Consider how Paul might have prayed for the fruit of Timothy’s ministry or the evangelism that would take place through the churches in Philippi or Colossae. If his letters are any indication of his desire, he likely prayed for his disciples to preach the gospel boldly but also prayed for its hearers to respond with repentance and faith. It would seem, in His providence, God has ordained prayer as the thunder to the lightning of proclamation.
Praying it Forward
This past year, my wife and I began caring for foster children in our community. As Christians, our natural desire is to not only provide shelter and comfort but to introduce children (and if possible, their parents) to the God who loves us.

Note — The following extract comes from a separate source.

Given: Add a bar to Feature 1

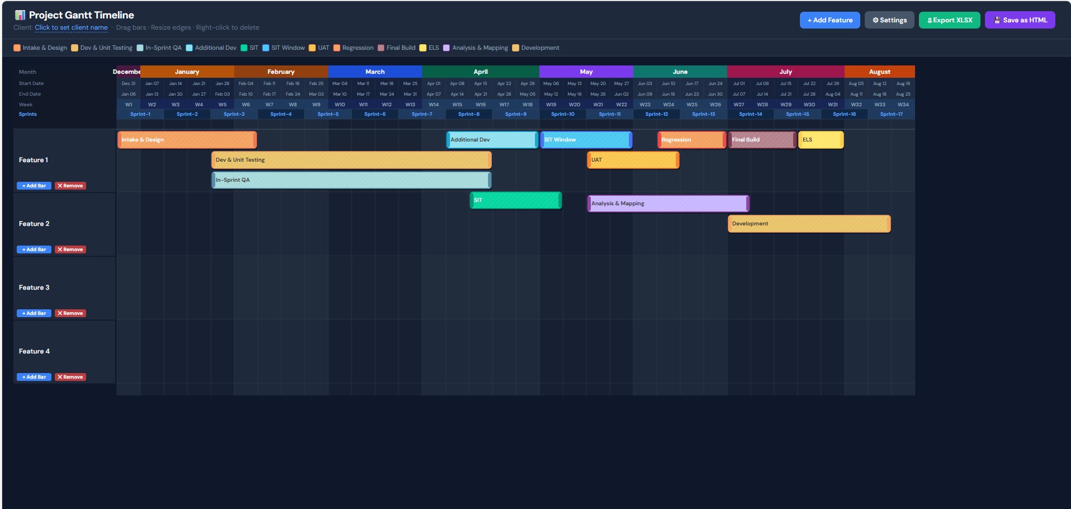Looking at the screenshot, I should coord(34,186).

So, as soon as we began receiving calls for kids in need, we started rehearsing our ministry plan: model worship at meal-times, read from the Jesus Storybook Bible before bed, and regularly engage in deep gospel conversations. Human plans are great . . . until the Lord shows you something greater—ministry to toddlers.
My wife thinks I’m crazy, but two-years-old may be my favorite age. They are full of life, full of energy, and soak up everything like a sponge. However, I don’t know about you, but I find it particularly challenging to walk through the Four Spiritual Laws or Two Ways to Live with a two-year-old. My plans for reaching foster kids for Christ seemed thwarted. Then as the Lord continued to move our hearts to action, we were quickly reminded of the power of prayer while sitting under the preached Word at my local church.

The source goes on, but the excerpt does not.